**TEXTE CITÉ:**
Sur le deuxième moyen
Enoncé du moyen
6. Le moyen critique l'arrêt attaqué en ce qu'il a confirmé le rejet de l'exception de nullité de l'ordonnance de renvoi devant le tribunal correctionnel en date du 20 mai 2019, alors « que, le juge d'instruction doit instruire à charge et à décharge et indiquer dans son ordonnance, de façon précise, les motifs pour lesquels il existe ou non des charges suffisantes au regard des réquisitions du ministère public et des observations des parties qui ont été régulièrement adressées ; qu'en rejetant l'exception de nullité de l'ordonnance de renvoi du 20 mai 2019 aux motifs qu'« aucune disposition légale n'impose de préciser la date exacte des faits, une période pouvant être retenue, ni de chiffrer le préjudice (
) », la cour d'appel n'a pas justifié sa décision au regard des articles 184, 385, 485, 802, 591 et 593 du code de procédure pénale. »
Réponse de la Cour
7. Pour rejeter l'exception de nullité de l'ordonnance de renvoi devant le tribunal correctionnel, l'arrêt attaqué énonce que cette ordonnance respecte les dispositions de l'article 184 du code de procédure pénale tant en ce qui concerne les exigences de forme que la mention de la qualification légale des faits imputés, l'indication précise des motifs pour lesquels il existe ou non des charges suffisantes contre la personne mise en examen, en précisant les éléments à charge et à décharge qui la concerne.
8. Les juges relèvent que, bien que le conteste M. [B], les éléments susceptibles de constituer une infraction sont parfaitement repris, tout comme ses dénégations ainsi que les éléments qu'il a entendu verser aux débats.
9. Les juges constatent qu'en outre, aucune disposition légale n'impose de préciser la date exacte des faits, une période pouvant être retenue, ni de chiffrer le montant du préjudice, cet élément n'étant au demeurant pas requis pour la constitution du délit d'abus de biens sociaux.

**DONNÉES RECUEILLIES:**
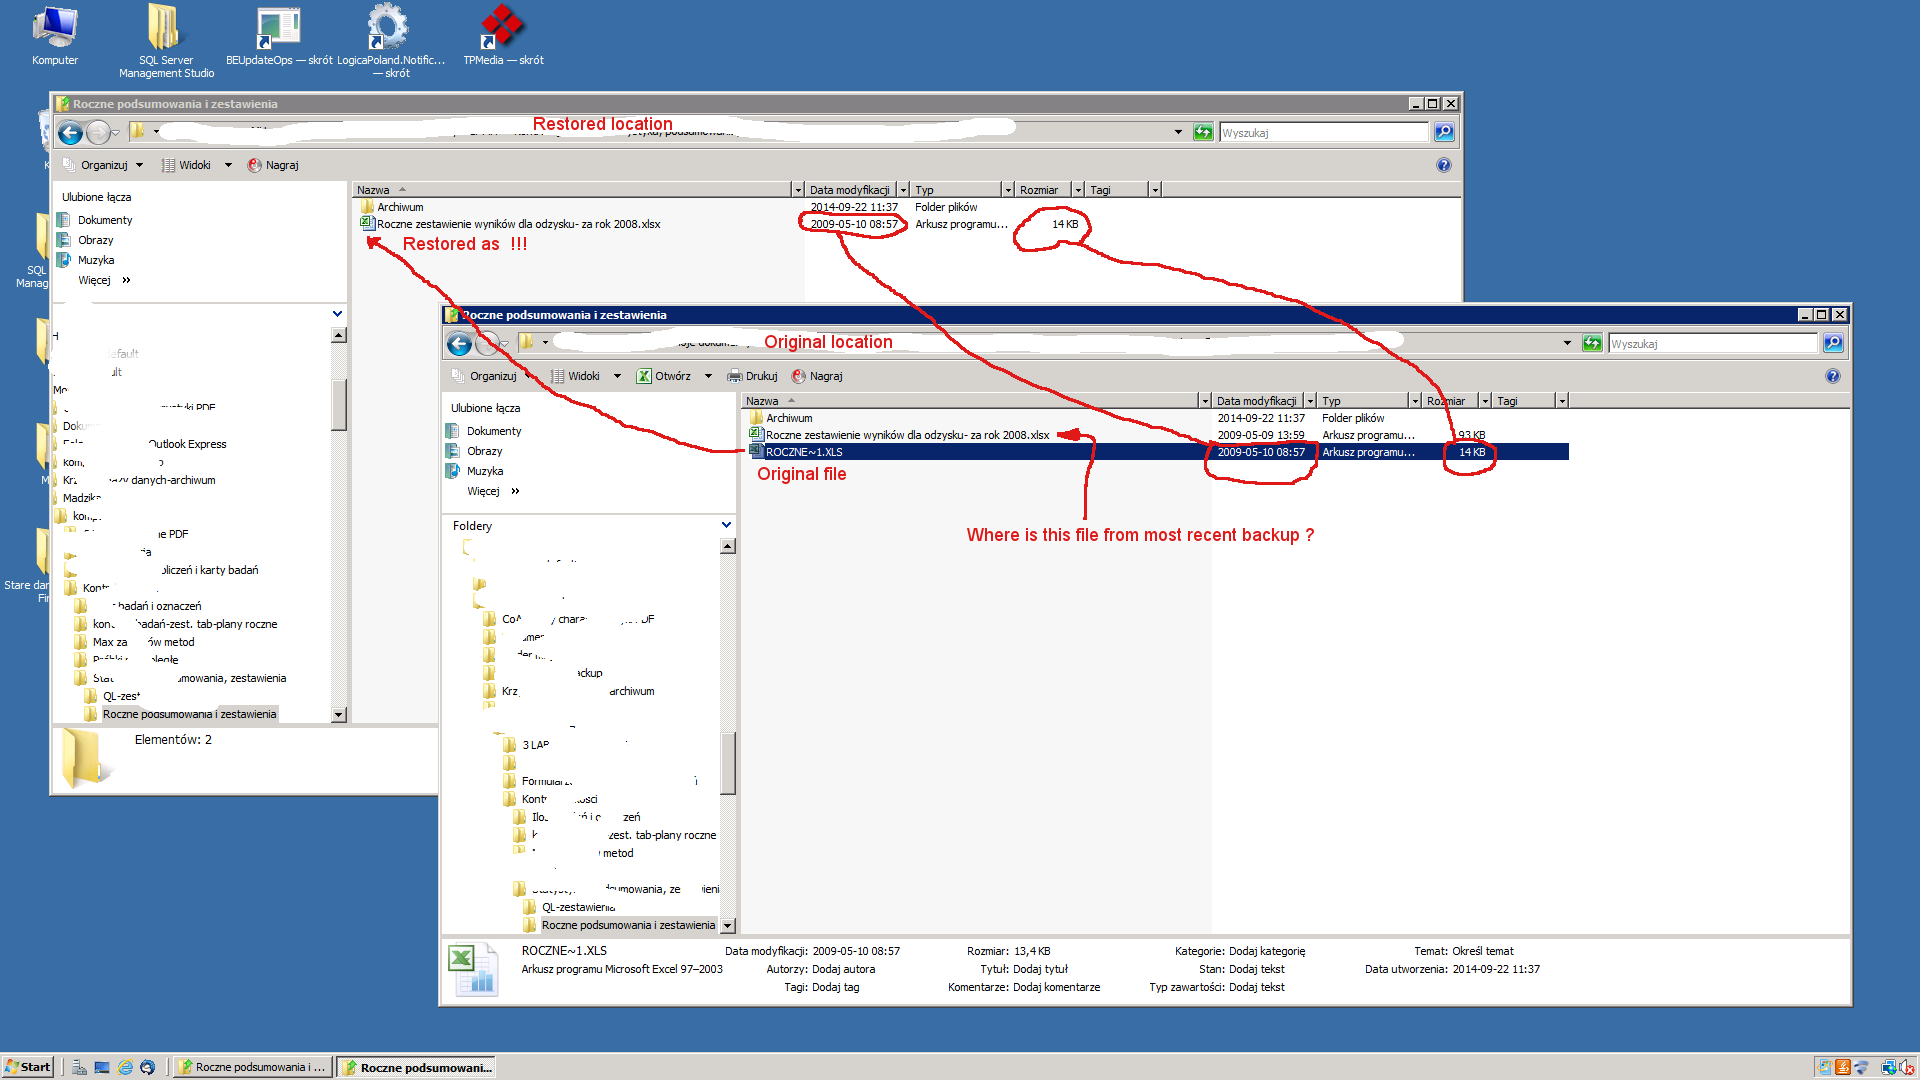Open help icon in front window toolbar

tap(1832, 376)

**CONSIGNES DE L'EXERCICE:**
[a] Répondez aux questions suivantes à partir de l'extrait d'arrêt.
(i) À quelle date a été rendue l'ordonnance de renvoi devant le tribunal correctionnel ?
(ii) Selon l'arrêt attaqué, quel article du code de procédure pénale cette ordonnance respecte-t-elle ?
(iii) Pour la constitution de quel délit le montant du préjudice n'est-il pas requis ?
[b] D'après l'extrait d'arrêt, pourquoi l'ordonnance de renvoi n'avait-elle pas à chiffrer le montant du préjudice ? Répondez en une à trois phrases.
[c] Reproduisez fidèlement le passage de l'extrait d'arrêt qui va de « 9. Les juges » à « de biens sociaux. ».

**CORRIGÉS CI-DESSOUS:**
[a]
(i) Le 20 mai 2019.
(ii) L'article 184.
(iii) Le délit d'abus de biens sociaux.

[b] Aucune disposition légale n'impose de chiffrer le montant du préjudice. De plus, cet élément n'est pas requis pour la constitution du délit d'abus de biens sociaux.

[c]
9. Les juges constatent qu'en outre, aucune disposition légale n'impose de préciser la date exacte des faits, une période pouvant être retenue, ni de chiffrer le montant du préjudice, cet élément n'étant au demeurant pas requis pour la constitution du délit d'abus de biens sociaux.